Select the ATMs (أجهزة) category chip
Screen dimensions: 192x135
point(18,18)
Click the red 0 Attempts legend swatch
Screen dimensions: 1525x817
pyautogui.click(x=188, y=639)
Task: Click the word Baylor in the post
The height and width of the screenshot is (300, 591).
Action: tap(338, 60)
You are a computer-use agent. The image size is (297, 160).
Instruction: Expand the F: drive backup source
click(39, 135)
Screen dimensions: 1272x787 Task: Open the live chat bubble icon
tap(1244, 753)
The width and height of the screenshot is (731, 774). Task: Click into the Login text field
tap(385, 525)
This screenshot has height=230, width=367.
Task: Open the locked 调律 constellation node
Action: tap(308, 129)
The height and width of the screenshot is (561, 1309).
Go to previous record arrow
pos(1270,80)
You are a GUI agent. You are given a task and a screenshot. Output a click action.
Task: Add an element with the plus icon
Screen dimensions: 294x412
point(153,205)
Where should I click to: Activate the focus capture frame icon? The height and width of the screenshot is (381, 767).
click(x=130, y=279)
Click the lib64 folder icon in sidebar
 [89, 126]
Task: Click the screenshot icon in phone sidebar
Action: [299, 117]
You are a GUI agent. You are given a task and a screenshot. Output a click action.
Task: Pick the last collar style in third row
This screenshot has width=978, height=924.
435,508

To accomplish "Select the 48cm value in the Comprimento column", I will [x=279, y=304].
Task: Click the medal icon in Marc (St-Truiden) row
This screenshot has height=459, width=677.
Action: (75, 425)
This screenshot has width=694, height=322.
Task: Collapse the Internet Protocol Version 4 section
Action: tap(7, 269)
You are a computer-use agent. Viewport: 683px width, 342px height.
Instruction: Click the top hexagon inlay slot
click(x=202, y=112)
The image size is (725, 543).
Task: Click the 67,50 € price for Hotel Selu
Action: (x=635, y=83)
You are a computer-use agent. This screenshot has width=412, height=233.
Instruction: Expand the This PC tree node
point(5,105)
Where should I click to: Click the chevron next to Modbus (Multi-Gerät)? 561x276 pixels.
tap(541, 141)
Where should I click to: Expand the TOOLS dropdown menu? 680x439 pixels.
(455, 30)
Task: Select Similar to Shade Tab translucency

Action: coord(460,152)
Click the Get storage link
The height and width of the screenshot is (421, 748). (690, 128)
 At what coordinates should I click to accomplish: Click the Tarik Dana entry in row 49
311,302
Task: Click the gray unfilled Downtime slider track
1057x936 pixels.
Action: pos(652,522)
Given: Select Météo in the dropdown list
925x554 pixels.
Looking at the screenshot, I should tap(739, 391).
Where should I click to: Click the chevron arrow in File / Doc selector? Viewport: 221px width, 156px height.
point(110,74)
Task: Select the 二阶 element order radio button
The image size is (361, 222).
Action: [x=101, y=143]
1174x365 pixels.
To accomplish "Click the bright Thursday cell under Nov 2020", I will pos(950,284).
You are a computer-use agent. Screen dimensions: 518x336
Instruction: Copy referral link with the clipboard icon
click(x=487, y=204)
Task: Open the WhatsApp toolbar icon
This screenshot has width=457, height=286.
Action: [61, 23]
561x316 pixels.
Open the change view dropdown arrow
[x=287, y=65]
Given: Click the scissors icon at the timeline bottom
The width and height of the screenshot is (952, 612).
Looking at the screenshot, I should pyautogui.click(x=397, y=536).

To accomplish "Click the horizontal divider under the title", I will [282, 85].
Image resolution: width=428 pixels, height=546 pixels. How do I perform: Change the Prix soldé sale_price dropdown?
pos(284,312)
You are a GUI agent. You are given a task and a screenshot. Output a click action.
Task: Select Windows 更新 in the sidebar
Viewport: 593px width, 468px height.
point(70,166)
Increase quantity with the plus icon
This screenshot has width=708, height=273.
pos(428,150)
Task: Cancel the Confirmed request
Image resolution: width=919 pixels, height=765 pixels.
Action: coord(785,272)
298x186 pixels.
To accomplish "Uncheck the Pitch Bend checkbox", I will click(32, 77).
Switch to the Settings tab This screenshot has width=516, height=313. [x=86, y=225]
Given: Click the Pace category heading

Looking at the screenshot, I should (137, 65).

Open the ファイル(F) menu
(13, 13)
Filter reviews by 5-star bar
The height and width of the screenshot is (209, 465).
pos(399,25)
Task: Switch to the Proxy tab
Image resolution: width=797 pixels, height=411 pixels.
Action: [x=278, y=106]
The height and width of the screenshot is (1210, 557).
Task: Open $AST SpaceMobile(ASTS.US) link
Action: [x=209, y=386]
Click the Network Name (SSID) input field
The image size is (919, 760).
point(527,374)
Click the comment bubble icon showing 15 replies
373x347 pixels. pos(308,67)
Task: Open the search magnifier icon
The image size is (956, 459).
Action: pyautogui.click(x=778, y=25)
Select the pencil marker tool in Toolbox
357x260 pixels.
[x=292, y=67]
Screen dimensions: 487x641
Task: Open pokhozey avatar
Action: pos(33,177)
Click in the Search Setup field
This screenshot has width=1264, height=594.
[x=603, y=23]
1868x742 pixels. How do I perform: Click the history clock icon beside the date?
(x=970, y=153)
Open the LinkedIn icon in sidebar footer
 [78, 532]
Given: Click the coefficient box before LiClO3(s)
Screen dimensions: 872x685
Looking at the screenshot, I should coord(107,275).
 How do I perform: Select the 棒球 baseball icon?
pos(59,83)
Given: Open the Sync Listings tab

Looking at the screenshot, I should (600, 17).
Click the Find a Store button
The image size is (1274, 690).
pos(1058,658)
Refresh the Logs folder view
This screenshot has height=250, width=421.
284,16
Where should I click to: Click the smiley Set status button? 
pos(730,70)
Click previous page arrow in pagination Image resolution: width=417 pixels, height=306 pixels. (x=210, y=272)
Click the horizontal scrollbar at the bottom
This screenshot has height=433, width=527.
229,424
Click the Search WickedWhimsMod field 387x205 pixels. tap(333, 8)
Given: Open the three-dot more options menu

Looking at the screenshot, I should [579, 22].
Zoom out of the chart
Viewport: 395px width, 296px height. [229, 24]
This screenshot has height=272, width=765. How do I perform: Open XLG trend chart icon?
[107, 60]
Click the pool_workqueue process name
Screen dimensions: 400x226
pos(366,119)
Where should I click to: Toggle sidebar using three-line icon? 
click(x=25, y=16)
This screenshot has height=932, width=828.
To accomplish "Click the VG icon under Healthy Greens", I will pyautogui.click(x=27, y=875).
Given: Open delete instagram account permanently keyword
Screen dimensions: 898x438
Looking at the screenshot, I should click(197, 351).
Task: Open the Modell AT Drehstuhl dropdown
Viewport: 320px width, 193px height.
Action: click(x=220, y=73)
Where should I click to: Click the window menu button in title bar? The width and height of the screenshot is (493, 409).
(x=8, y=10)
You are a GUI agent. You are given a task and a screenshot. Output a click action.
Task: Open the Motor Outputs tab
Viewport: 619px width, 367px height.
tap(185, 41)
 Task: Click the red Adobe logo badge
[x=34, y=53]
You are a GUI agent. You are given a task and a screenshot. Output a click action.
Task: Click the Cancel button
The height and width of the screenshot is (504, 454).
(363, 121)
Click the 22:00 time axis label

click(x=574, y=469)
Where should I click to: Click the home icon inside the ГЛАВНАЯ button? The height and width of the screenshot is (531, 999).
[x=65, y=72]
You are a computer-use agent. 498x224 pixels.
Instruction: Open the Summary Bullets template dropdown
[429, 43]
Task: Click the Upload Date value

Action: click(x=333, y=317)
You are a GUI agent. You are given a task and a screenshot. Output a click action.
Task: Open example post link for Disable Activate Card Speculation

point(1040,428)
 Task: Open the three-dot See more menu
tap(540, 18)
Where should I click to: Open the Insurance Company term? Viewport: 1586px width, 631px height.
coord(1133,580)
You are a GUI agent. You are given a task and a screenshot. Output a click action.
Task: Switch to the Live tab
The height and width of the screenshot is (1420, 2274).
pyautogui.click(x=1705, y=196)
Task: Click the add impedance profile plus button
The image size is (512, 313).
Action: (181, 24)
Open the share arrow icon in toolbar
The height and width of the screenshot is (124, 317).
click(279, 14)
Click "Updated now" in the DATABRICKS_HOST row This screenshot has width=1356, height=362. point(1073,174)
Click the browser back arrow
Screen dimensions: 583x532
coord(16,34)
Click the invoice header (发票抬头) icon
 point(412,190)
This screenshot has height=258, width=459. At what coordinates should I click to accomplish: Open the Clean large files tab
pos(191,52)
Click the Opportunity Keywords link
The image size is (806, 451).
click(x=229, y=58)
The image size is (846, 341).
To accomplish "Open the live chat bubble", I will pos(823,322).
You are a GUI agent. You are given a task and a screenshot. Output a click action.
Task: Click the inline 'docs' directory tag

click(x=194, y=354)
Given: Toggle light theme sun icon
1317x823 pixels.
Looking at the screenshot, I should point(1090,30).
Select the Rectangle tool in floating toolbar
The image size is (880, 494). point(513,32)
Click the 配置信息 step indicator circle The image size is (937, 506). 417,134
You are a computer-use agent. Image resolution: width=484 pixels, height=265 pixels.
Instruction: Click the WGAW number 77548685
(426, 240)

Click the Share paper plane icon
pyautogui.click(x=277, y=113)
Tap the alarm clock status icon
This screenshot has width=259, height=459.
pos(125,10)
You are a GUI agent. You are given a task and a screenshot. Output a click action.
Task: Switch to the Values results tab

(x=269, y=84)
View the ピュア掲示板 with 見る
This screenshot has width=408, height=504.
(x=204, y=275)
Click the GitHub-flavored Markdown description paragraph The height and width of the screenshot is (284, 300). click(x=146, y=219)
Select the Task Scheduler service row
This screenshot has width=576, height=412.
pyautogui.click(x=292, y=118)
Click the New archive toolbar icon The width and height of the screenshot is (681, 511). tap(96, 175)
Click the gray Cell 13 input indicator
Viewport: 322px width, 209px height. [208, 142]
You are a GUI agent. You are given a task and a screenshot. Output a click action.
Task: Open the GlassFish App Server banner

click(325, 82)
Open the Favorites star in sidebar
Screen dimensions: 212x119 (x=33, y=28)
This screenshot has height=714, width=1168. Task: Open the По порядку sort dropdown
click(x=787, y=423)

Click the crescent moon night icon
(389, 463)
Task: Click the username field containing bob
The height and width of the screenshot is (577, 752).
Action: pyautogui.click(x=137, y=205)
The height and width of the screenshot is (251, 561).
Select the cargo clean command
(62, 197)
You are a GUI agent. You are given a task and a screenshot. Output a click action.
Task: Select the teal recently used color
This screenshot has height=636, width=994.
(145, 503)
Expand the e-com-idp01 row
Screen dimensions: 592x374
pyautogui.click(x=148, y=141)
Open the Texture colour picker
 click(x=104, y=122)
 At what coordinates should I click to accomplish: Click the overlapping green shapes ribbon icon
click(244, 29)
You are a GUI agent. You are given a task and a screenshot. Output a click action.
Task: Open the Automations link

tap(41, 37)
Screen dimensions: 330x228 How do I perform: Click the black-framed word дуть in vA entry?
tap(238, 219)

+---+

Work to complete -
From the line that holds "Open the Favorites star in sidebar" down to the last line of the material, copy every line exactly and add nothing.

Written response -
Open the Favorites star in sidebar
Screen dimensions: 212x119 (x=33, y=28)
This screenshot has height=714, width=1168. Task: Open the По порядку sort dropdown
click(x=787, y=423)

Click the crescent moon night icon
(389, 463)
Task: Click the username field containing bob
The height and width of the screenshot is (577, 752).
Action: pyautogui.click(x=137, y=205)
The height and width of the screenshot is (251, 561).
Select the cargo clean command
(62, 197)
You are a GUI agent. You are given a task and a screenshot. Output a click action.
Task: Select the teal recently used color
This screenshot has height=636, width=994.
(145, 503)
Expand the e-com-idp01 row
Screen dimensions: 592x374
pyautogui.click(x=148, y=141)
Open the Texture colour picker
 click(x=104, y=122)
 At what coordinates should I click to accomplish: Click the overlapping green shapes ribbon icon
click(244, 29)
You are a GUI agent. You are given a task and a screenshot. Output a click action.
Task: Open the Automations link

tap(41, 37)
Screen dimensions: 330x228 How do I perform: Click the black-framed word дуть in vA entry?
tap(238, 219)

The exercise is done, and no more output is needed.